**TASK INSTRUCTIONS**
Make an exact copy of the lines from the one holding "You are a computer-use" through the end of the entries below, both ends kept, and of nothing else. Exclude pictures.

(Stored data entries)
▶
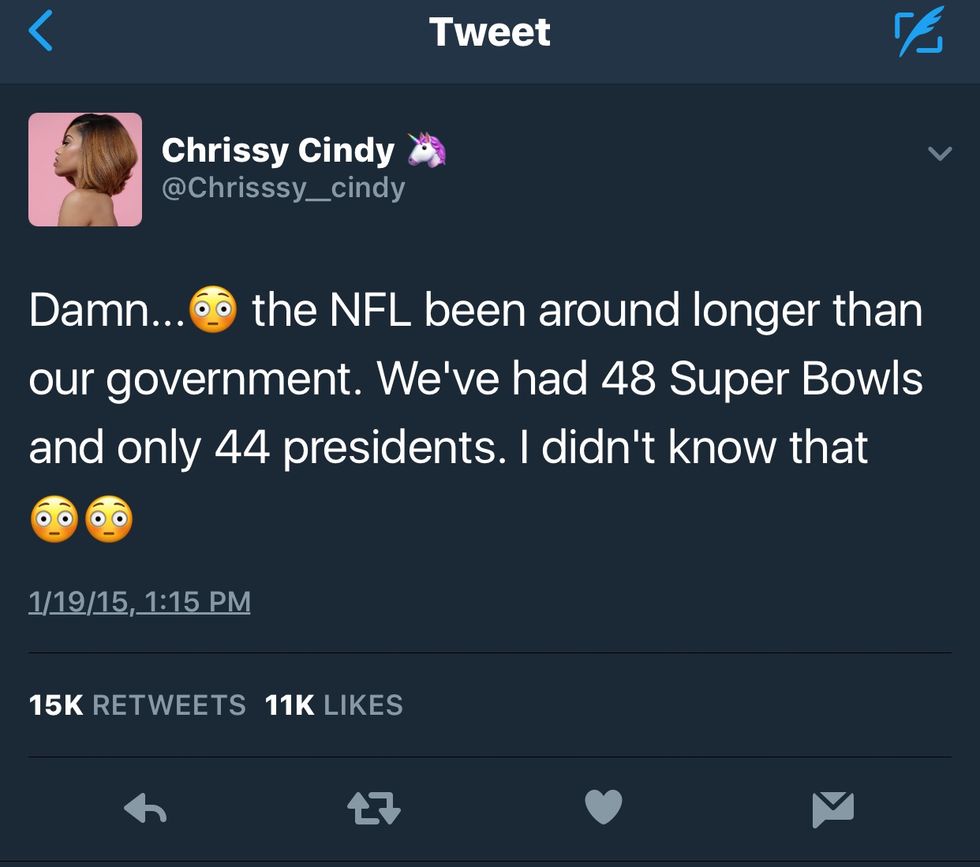Go back using the blue arrow
Viewport: 980px width, 867px height.
click(40, 31)
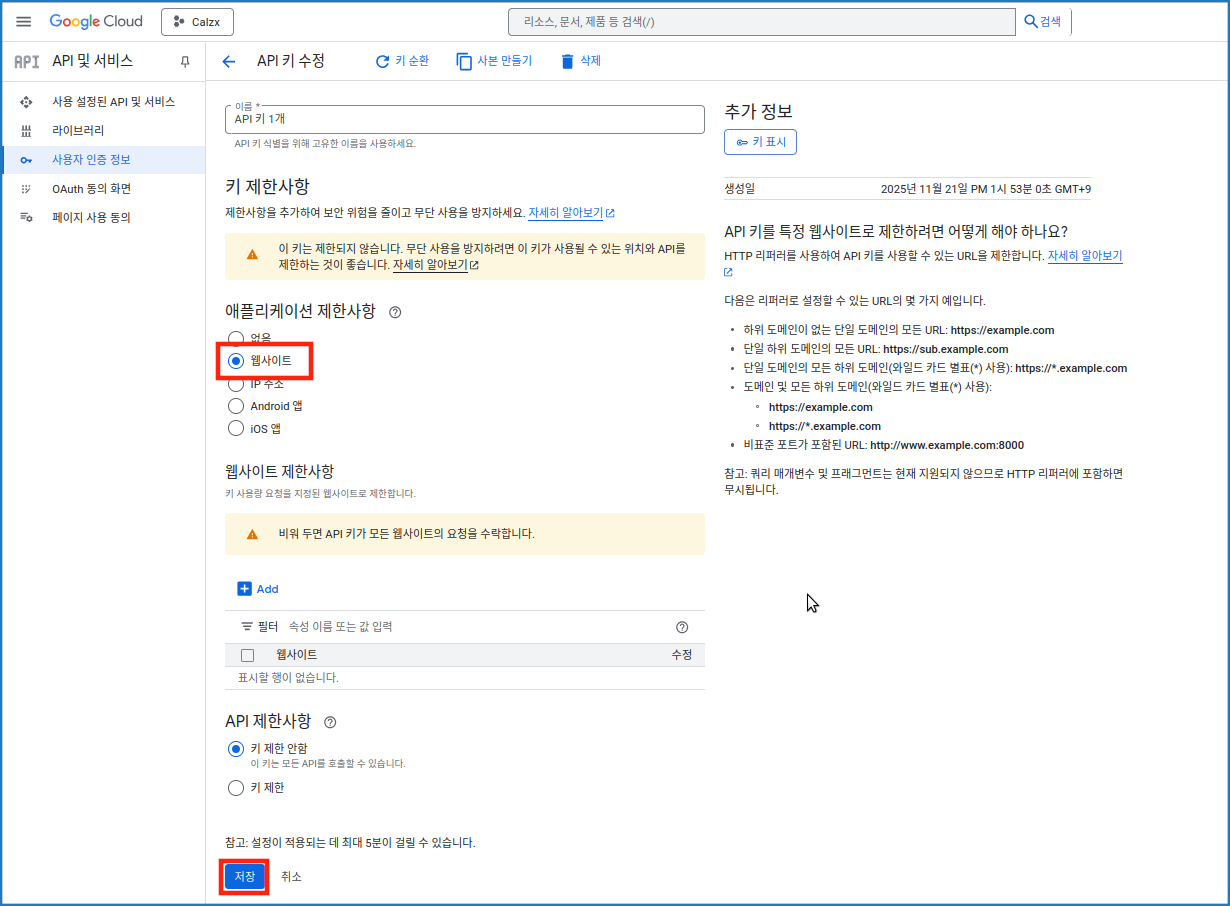Click the filter table help icon
The height and width of the screenshot is (906, 1230).
click(x=682, y=627)
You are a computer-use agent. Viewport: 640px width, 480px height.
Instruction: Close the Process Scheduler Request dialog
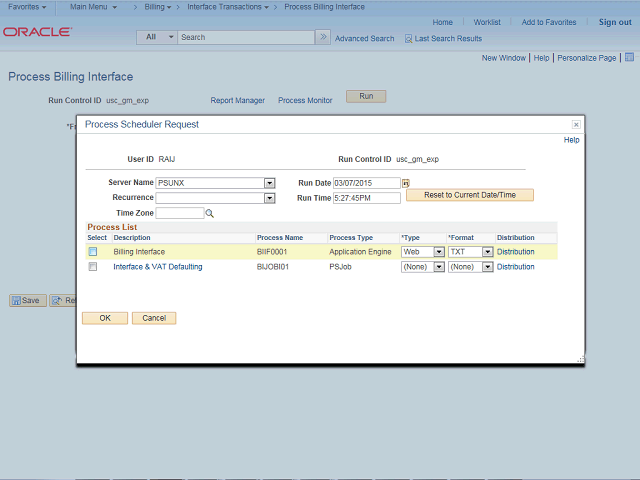pos(576,125)
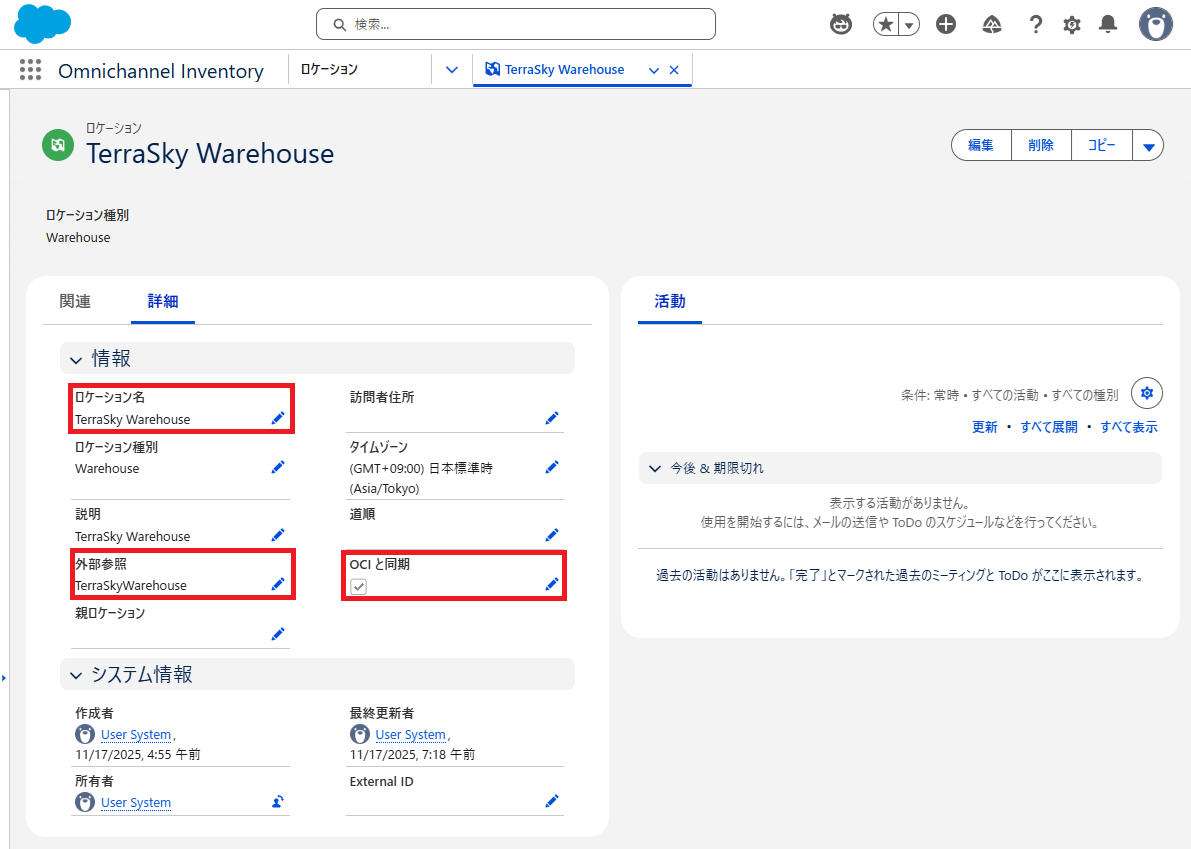Click the Help question mark icon
The height and width of the screenshot is (849, 1191).
[x=1036, y=24]
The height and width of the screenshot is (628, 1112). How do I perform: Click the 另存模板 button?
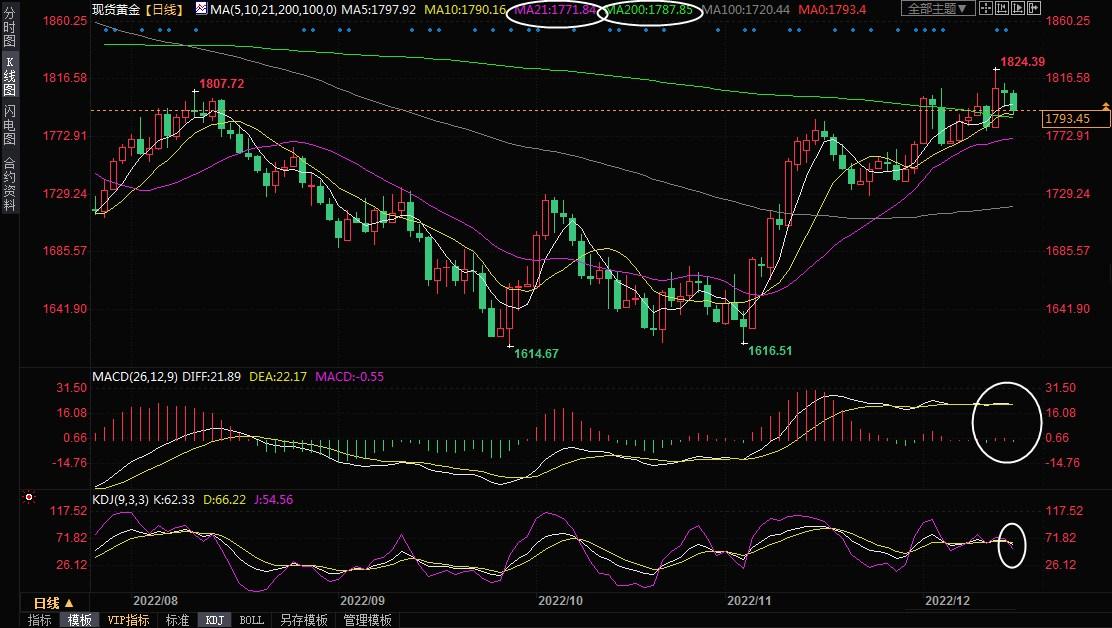coord(304,620)
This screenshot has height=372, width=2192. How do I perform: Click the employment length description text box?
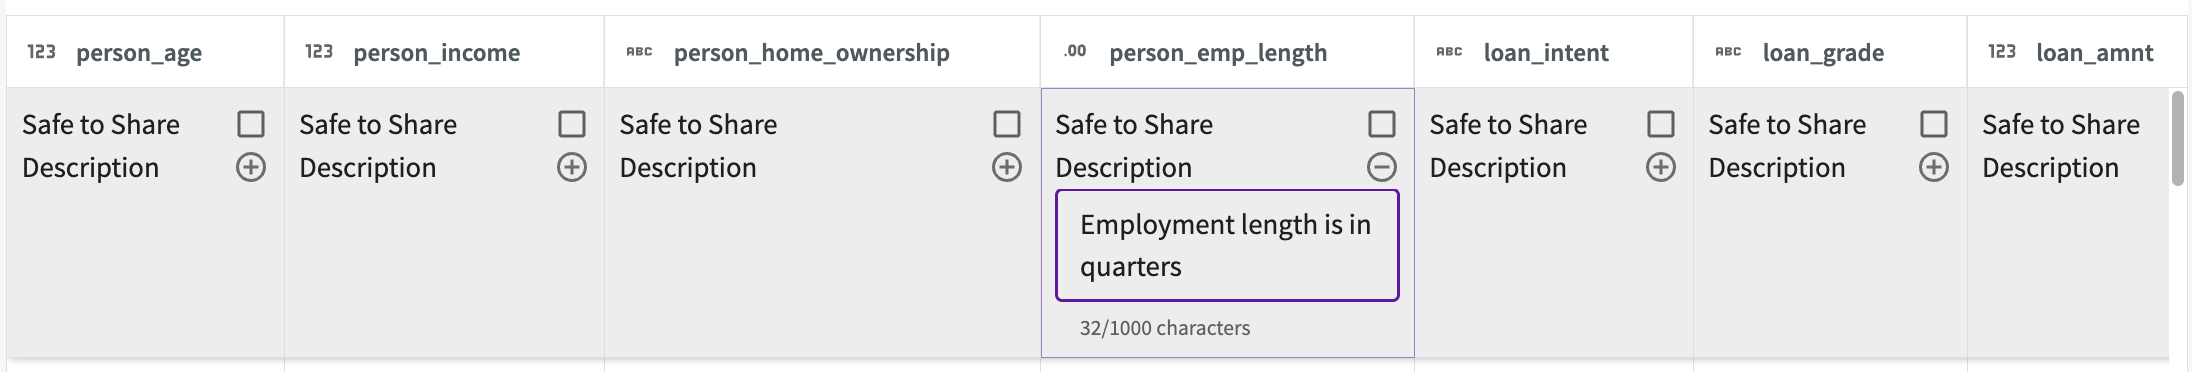click(x=1227, y=245)
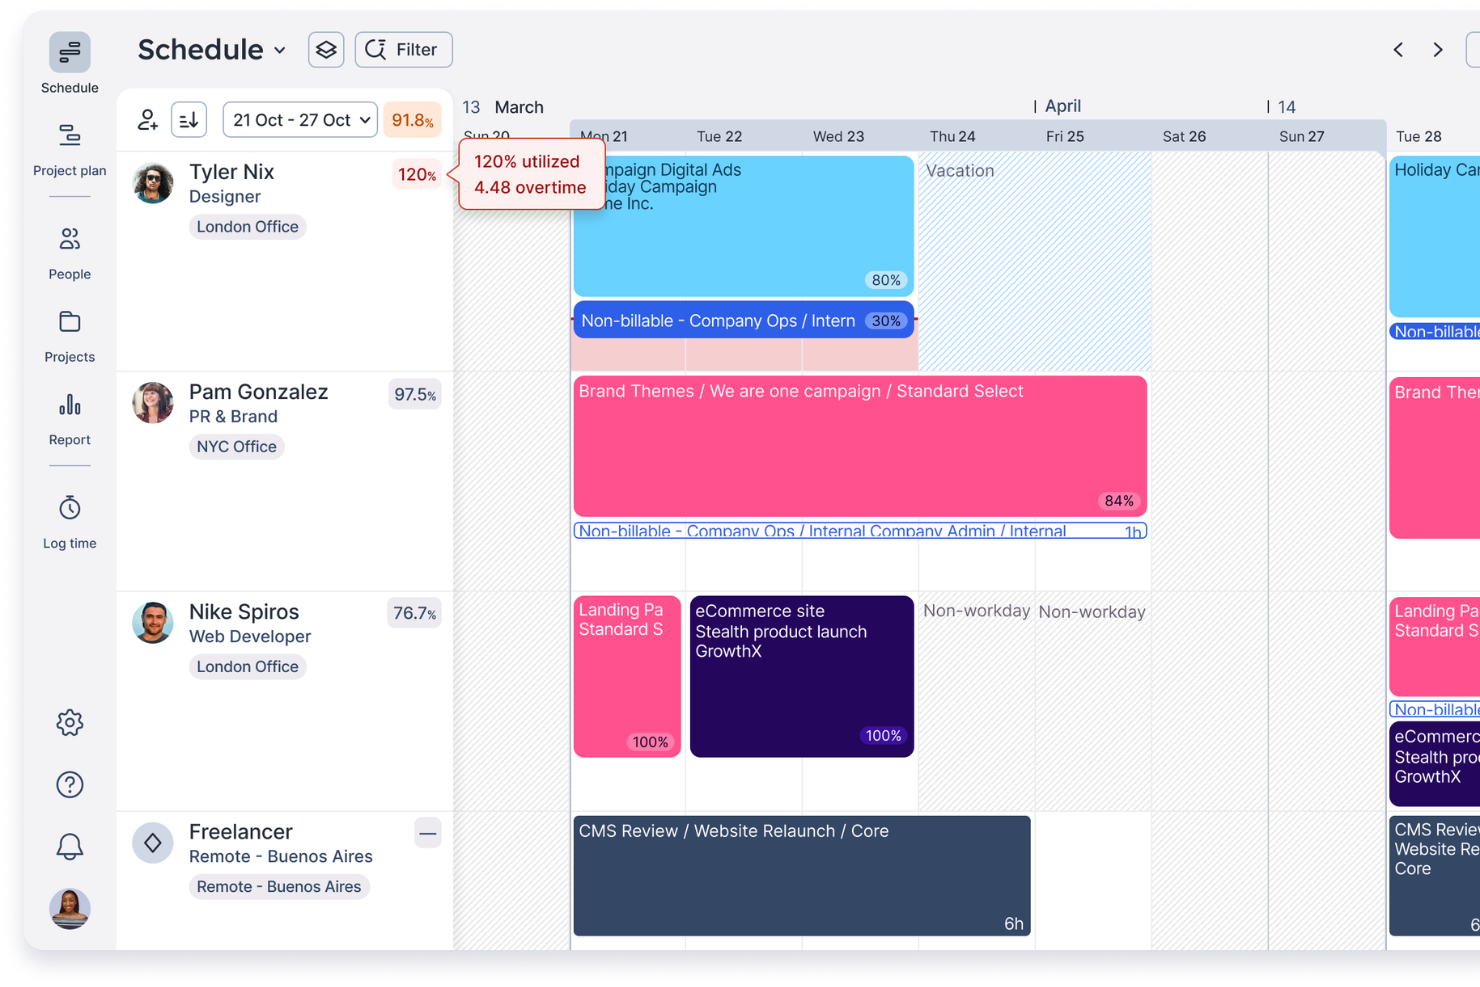Open the notifications bell
Viewport: 1480px width, 987px height.
point(69,846)
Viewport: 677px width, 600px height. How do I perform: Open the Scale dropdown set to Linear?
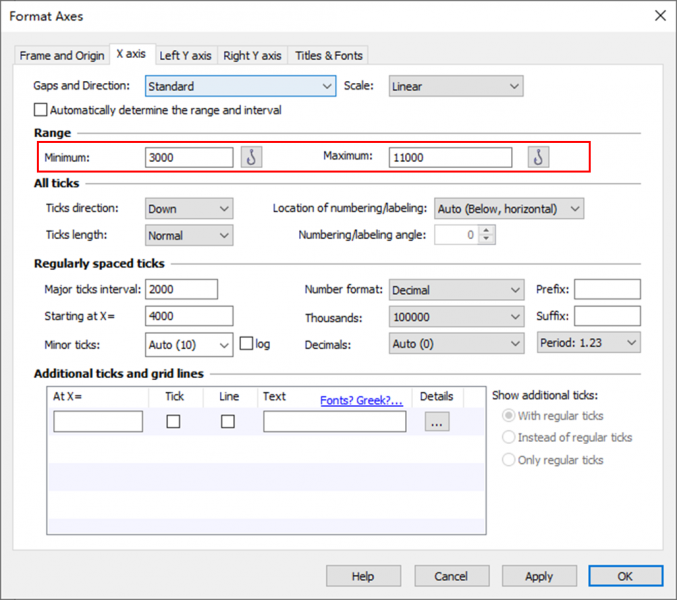(455, 87)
◀
**RESPONSE TO THIS TASK**
You are a computer-use agent. Viewport: 640px width, 480px height.
Instruction: Close the Process Scheduler Request dialog
pos(576,125)
Click the Help question mark icon
The height and width of the screenshot is (849, 1191).
[x=1036, y=24]
The height and width of the screenshot is (628, 1112). How do I perform: Click the 另存模板 button?
coord(304,620)
This screenshot has height=372, width=2192. How do I perform: Click the employment length description text box?
click(x=1227, y=245)
Open the notifications bell
Viewport: 1480px width, 987px height.
point(69,846)
Viewport: 677px width, 600px height. How do I perform: Open the Scale dropdown set to Linear?
(455, 87)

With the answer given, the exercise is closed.